Cosatu mobilising for protest against e-tolls, calls on motorists to boycott system

By Citizen Reporter

One of the governing party’s alliance partners, the Congress of South African Trade Unions (Cosatu) in Gauteng, has said it would mobilise its members, non-governmental organisations, and business sympathetic to its call to scrap the e-tolls in the province by closing all the toll roads in Gauteng.

“We further call all motorists in Gauteng to continue to boycott paying e-toll accounts, including the 30% that is currently paying,” reads a statement issued by the trade union on Tuesday.

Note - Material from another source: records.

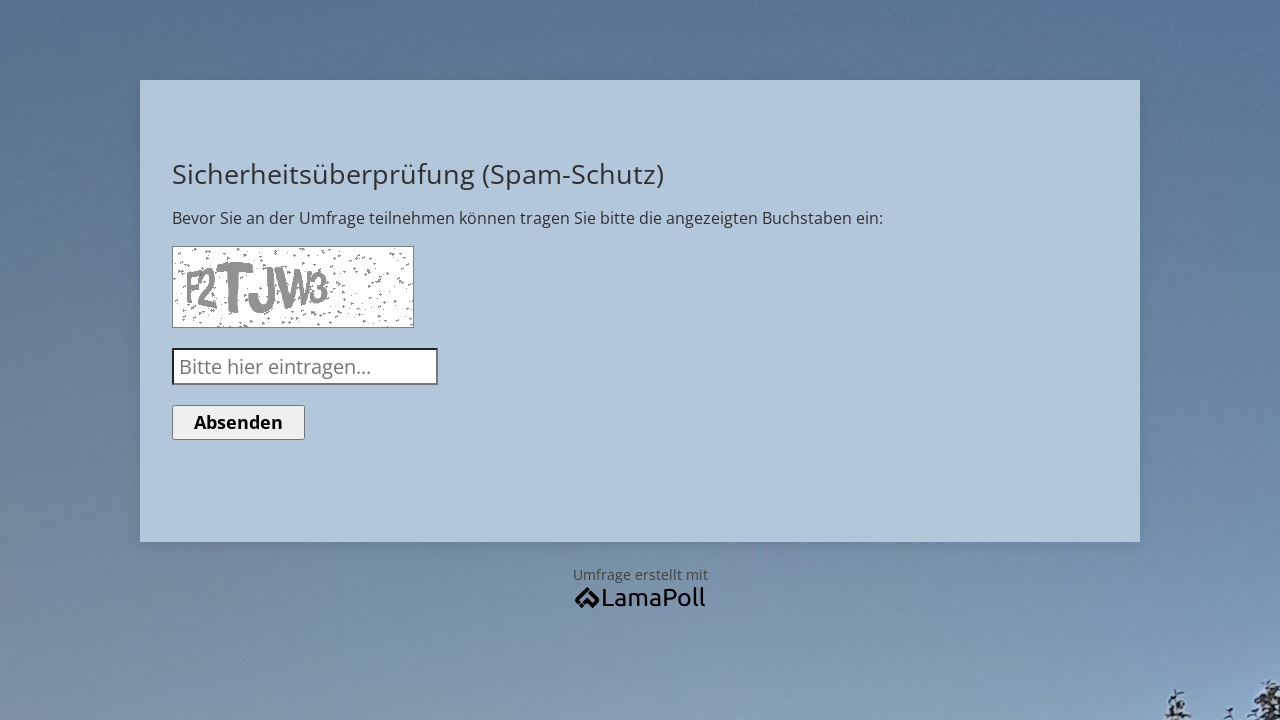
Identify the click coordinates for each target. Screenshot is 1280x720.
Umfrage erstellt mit (640, 587)
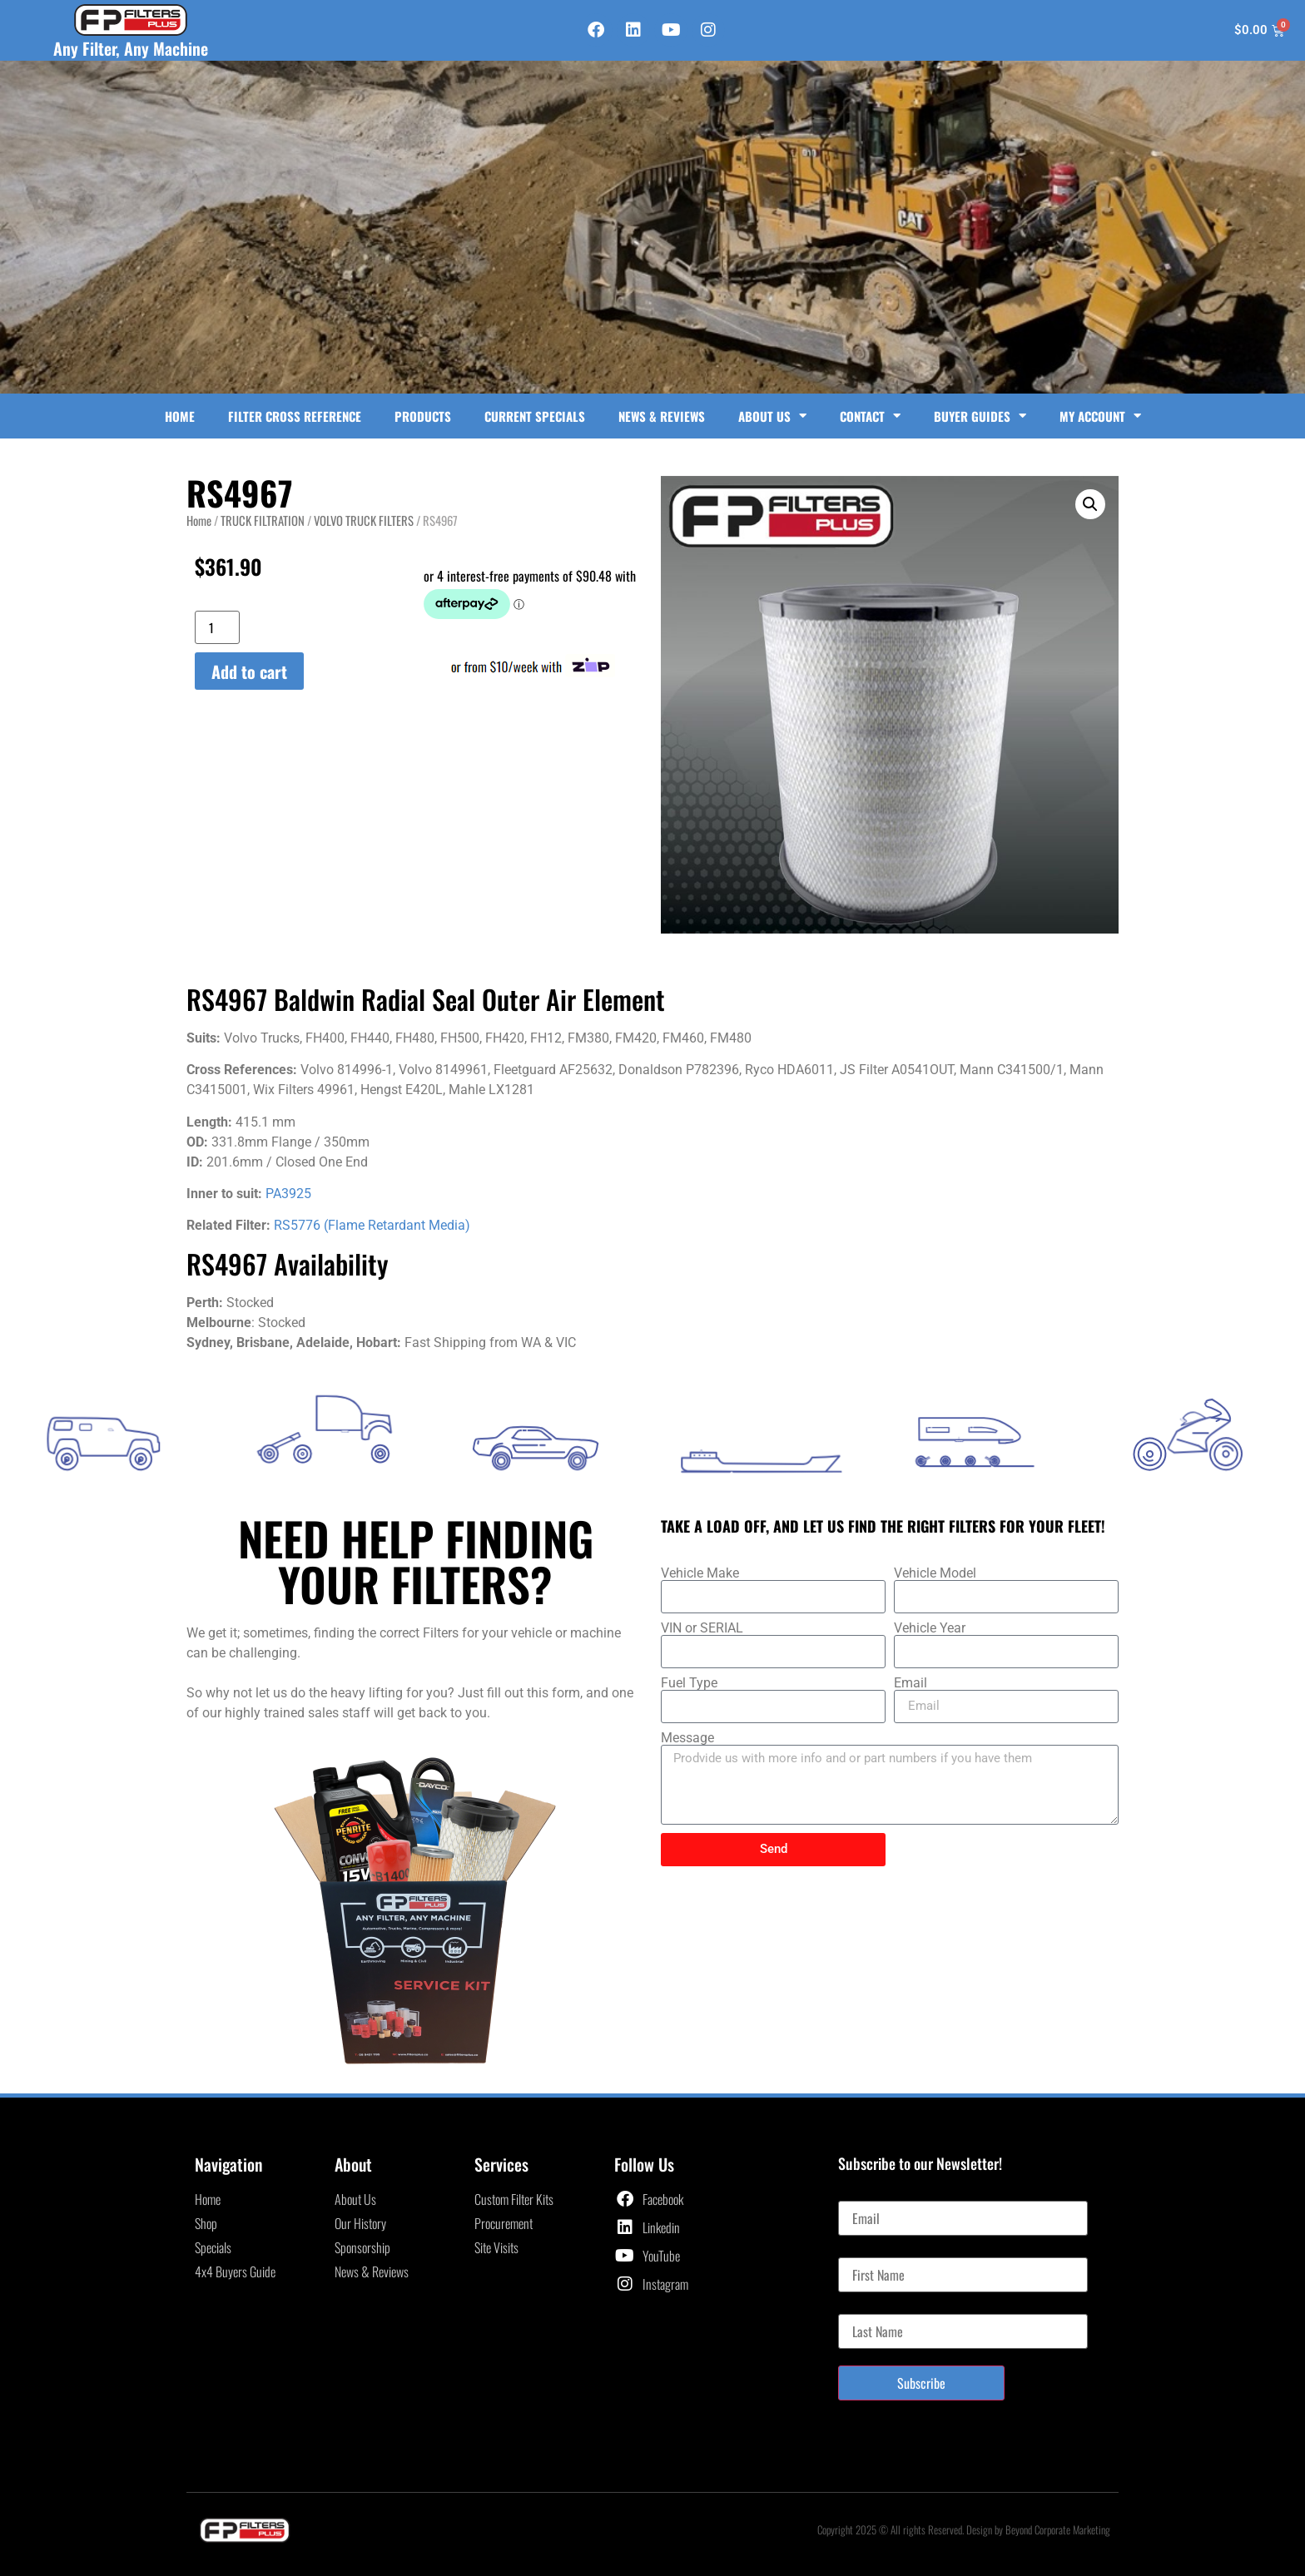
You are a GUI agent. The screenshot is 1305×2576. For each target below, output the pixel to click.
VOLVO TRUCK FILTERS (364, 520)
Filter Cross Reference (294, 416)
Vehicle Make (700, 1573)
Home (180, 416)
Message (687, 1738)
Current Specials (534, 416)
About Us (772, 415)
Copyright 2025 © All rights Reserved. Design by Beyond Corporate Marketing (963, 2529)
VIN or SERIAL (702, 1628)
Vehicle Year (929, 1628)
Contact (870, 415)
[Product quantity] (217, 627)
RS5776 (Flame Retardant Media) (372, 1225)
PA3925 (288, 1193)
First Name (864, 2250)
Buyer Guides (980, 415)
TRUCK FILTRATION (263, 520)
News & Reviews (661, 416)
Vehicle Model (935, 1573)
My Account (1100, 415)
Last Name (863, 2307)
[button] (1090, 504)
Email (910, 1683)
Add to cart (249, 671)
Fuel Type (689, 1683)
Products (422, 416)
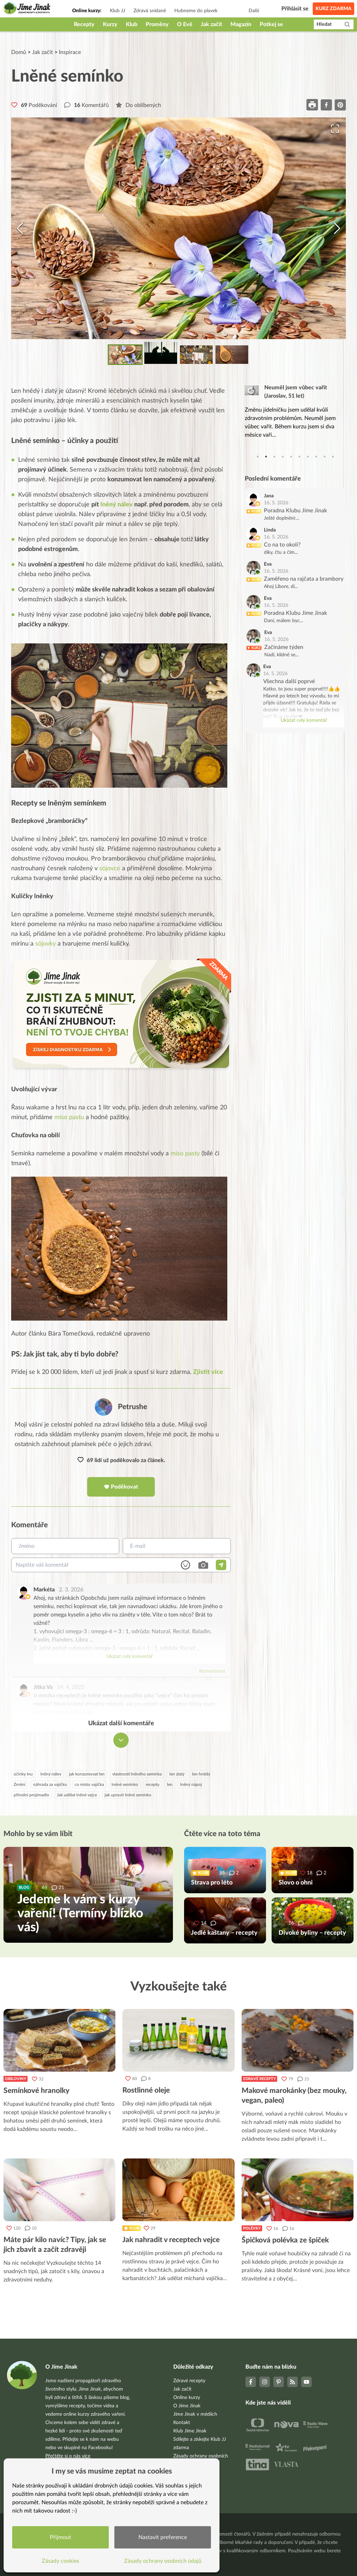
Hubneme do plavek (196, 10)
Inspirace (70, 52)
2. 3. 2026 (71, 1590)
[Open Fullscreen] (334, 129)
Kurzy (110, 24)
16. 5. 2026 (276, 502)
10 (332, 456)
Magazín (240, 24)
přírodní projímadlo (31, 1795)
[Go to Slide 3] (196, 354)
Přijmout (61, 2536)
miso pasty (185, 1154)
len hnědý (201, 1774)
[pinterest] (340, 104)
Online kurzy (186, 2397)
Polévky (252, 2229)
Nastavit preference (163, 2536)
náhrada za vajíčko (50, 1785)
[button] (178, 228)
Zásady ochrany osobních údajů (163, 2560)
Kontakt (181, 2422)
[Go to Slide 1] (125, 354)
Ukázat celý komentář (129, 1656)
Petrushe (132, 1407)
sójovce (109, 869)
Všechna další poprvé (289, 681)
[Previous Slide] (20, 228)
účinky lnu (23, 1774)
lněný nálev (116, 505)
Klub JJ (117, 10)
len (170, 1785)
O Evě (184, 24)
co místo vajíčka (89, 1785)
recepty (152, 1785)
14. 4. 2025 (70, 1687)
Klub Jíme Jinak (189, 2431)
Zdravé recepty (259, 2079)
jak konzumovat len (87, 1774)
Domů (18, 52)
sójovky (45, 944)
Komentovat (212, 1671)
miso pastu (69, 1118)
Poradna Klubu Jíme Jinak (295, 510)
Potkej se (271, 24)
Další (254, 10)
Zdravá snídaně (150, 10)
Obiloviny (15, 2079)
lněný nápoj (191, 1785)
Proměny (157, 24)
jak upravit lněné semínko (128, 1795)
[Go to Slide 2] (160, 353)
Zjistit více (208, 1372)
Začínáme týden (283, 647)
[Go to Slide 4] (231, 354)
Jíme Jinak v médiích (195, 2414)
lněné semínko (125, 1785)
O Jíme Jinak (186, 2405)
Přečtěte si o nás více (67, 2456)
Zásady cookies (61, 2560)
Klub (131, 24)
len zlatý (176, 1774)
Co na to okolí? (282, 545)
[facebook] (326, 104)
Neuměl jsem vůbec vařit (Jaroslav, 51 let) (295, 392)
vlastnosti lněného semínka (137, 1774)
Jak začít (211, 24)
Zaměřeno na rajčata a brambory (303, 579)
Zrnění (19, 1785)
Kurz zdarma (333, 8)
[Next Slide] (337, 228)
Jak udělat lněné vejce (77, 1795)
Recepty (84, 24)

Cosatu said its call to protest e-tolls comes after the trade union was taken aback by the latest pronouncement by ANC national spokesperson, Pule Mabe, who said that people of Gauteng must carry the debt of the e-tolling system.

“We are even shocked by his myopic comparison of the e-tolls system to the cellphone pay-as-you-go system. Mabe should know by now that the ANC led government is not a private company and it is duty-bound to provide services to the people, including quality roads.”

Transport Minister Fikile Mbalula had promised the trade union that a process to determine a solution would be set in motion, Cosatu said, adding that it was astounding that the governing party’s headquarters, Luthuli House, was, through Mabe, “already telling us the outcomes of the process that is yet to start”.

“This is a sign of arrogance and it also shows that some of the people entrusted with leadership positions are out of touch with reality.”

The trade union in the province reiterated its position that the building of roads was the responsibility of government and that the people of Gauteng contributes towards this through tax and fuel levies.

“The ANC should also appreciate that the people of Gauteng voted them in power on the 8th of May 2019 with the understanding that e-tolls will be scrapped. The latest statement is a slap in the face for all those who were promised that the solution will be found that does not include punishing motorists in this province.

“This political zigzagging and policy flip-flopping are the reasons the ANC has lost 12% of the electoral support over the last decade in the province.”